Le numéro deux de l’administration présidentielle, François Pérol, pourrait prendre la tête de la deuxième banque française. Au risque de provoquer un tollé

Le réseau Sarkozy dans l’économie - agrandir

C’est une première leçon de « capitalisme moralisé », façon Nicolas Sarkozy. Jeudi va naître la deuxième banque française, produit de la fusion entre les groupes Caisse d’épargne et Banque populaire. Son patron, à en croire les indiscrétions de la presse, devrait être François Pérol, secrétaire général adjoint de l’Elysée et conseiller économique du président.

Même en France, où le mélange des genres entre Etat et entreprises est une tradition, l’annonce fait scandale. Le centriste Jean Arthuis, président de la Commission des finances du Sénat, a jugé cette nomination impossible, « parce que les règles déontologiques […] proscrivent aux responsables d’une administration qui ont eu à connaître très directement d’un dossier d’être nommés à la tête de l’entreprise au cœur de ce dossier ». Or, François Pérol, 45 ans, était, jusqu’à ce week-end, chargé de piloter la fusion des deux établissements.

Face à de telles réactions, la prudence règne dans les milieux gouvernementaux. Selon l’Elysée, aucune décision n’a encore été prise sur le dirigeant du futur groupe. La ministre de l’Economie, Christine Lagarde, a simplement indiqué que l’Etat placerait à la tête de la banque un « représentant digne de confiance », et que François Pérol serait un « choix de confiance et de compétence ». Un signe, aussi, que l’Etat français, qui va injecter entre 2,5 et 5 milliards d’euros pour consolider la nouvelle entité, entend exercer une autorité directe sur les banques qu’il renfloue.

Sur ce point, François Pérol semble être l’homme de la situation. Il a géré tous les dossiers économiques sensibles de la présidence Sarkozy – de l’indemnité géante octroyée à Bernard Tapie à la restructuration du nucléaire, en passant par les troubles chez Airbus. Il était dans le petit groupe de responsables qui ont organisé le plan européen de sauvetage des banques, en octobre dernier.

Pâle et discret, il parle peu aux journalistes. L’une de ses rares interventions publiques, devant le parti présidentiel UMP à l’automne 2008, a très vite été retirée d’Internet."

Chez les banquiers et les économistes, le choix de François Pérol fait débat. Certes, l’homme n’est pas un novice, puisqu’il a travaillé chez Rothschild entre 2005 et 2007. Mais il n’est pas un spécialiste de la banque de détail.
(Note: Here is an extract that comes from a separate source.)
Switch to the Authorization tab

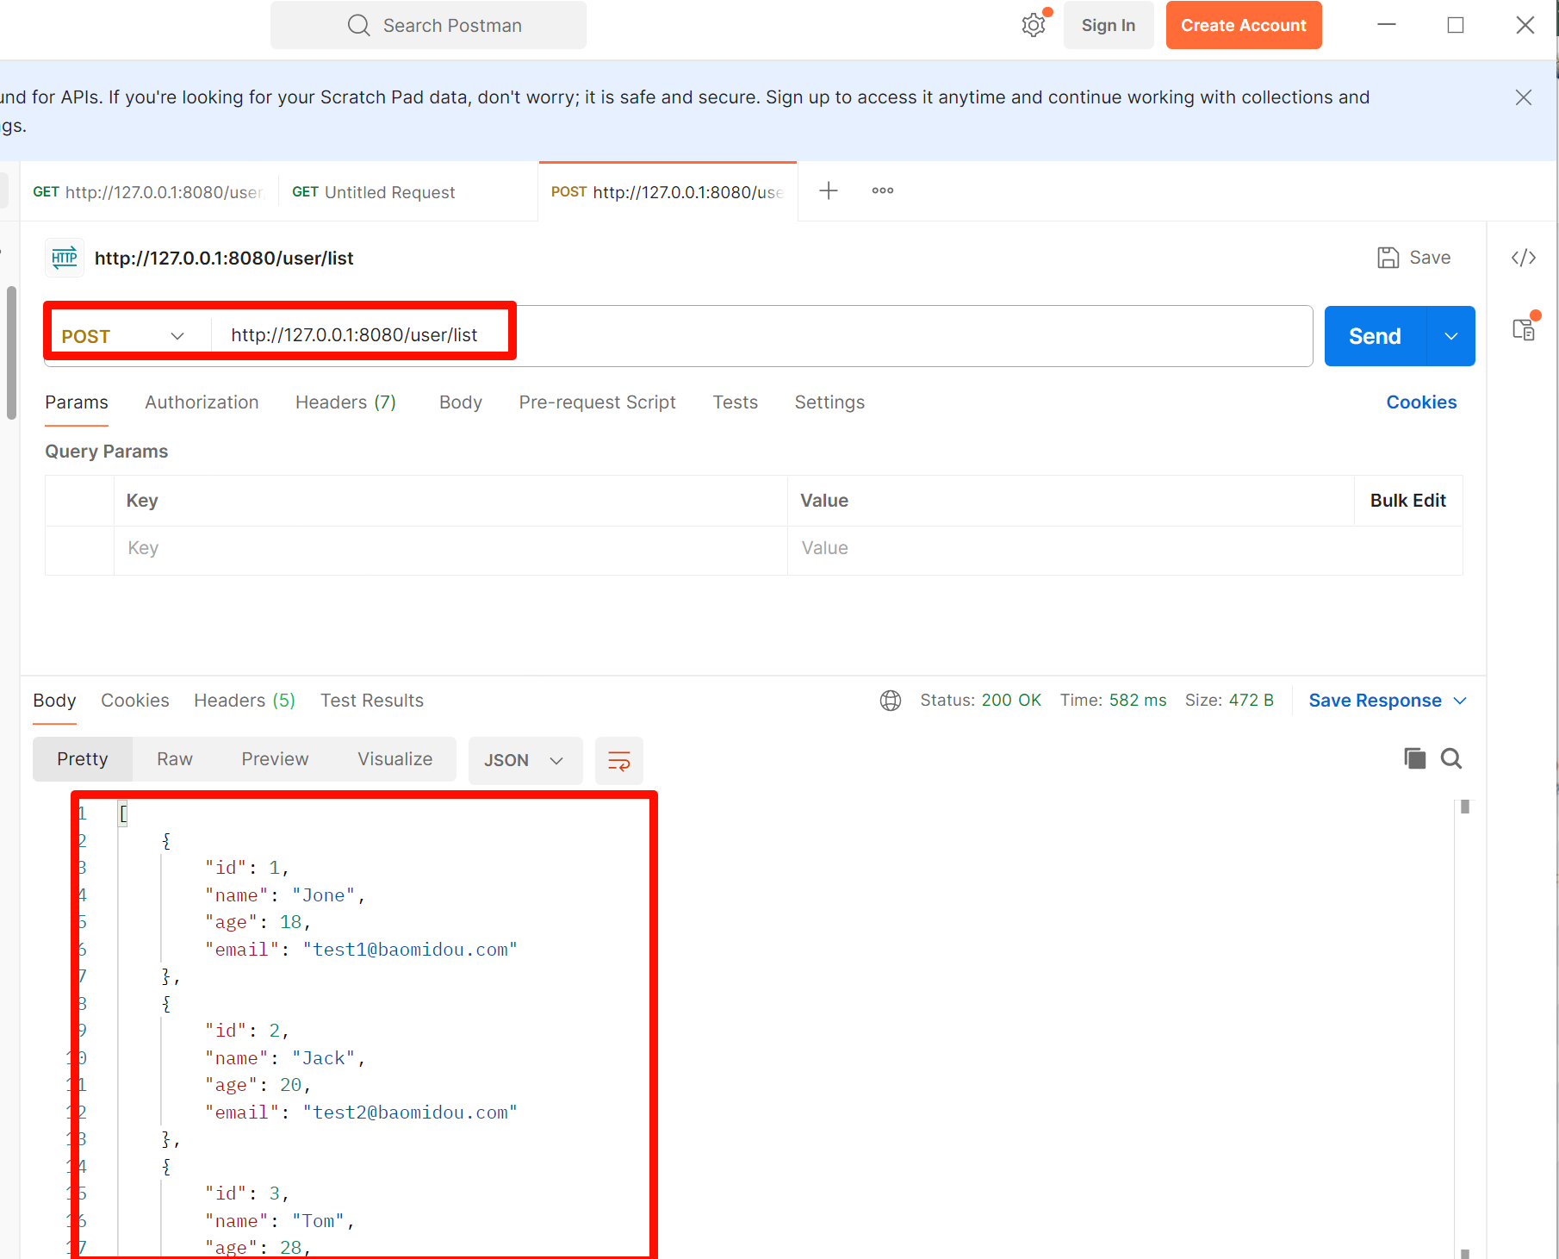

Le travail ingrat lié à la fusion de ces institutions provinciales que sont Caisse d’épargne et Banque populaire – aller visiter des agences, serrer les mains de notables locaux – risque de lui paraître dépourvu de charme.

La manière dont il a été choisi soulève aussi des questions. « C’est vrai, il est un peu étonnant qu’on n’ait pas cherché au-delà du premier cercle autour du président de la République », commente ­David Thesmar, professeur de finance à HEC.

Le bien-fondé de la fusion, en revanche, fait peu de doutes. La Banque populaire et Caisse d’épargne vont subir des milliards d’euros de pertes liées à leur filiale commune, la banque d’investissement Natixis. Et Caisse d’épargne a investi massivement dans l’immobilier, alors que la bulle atteignait son sommet.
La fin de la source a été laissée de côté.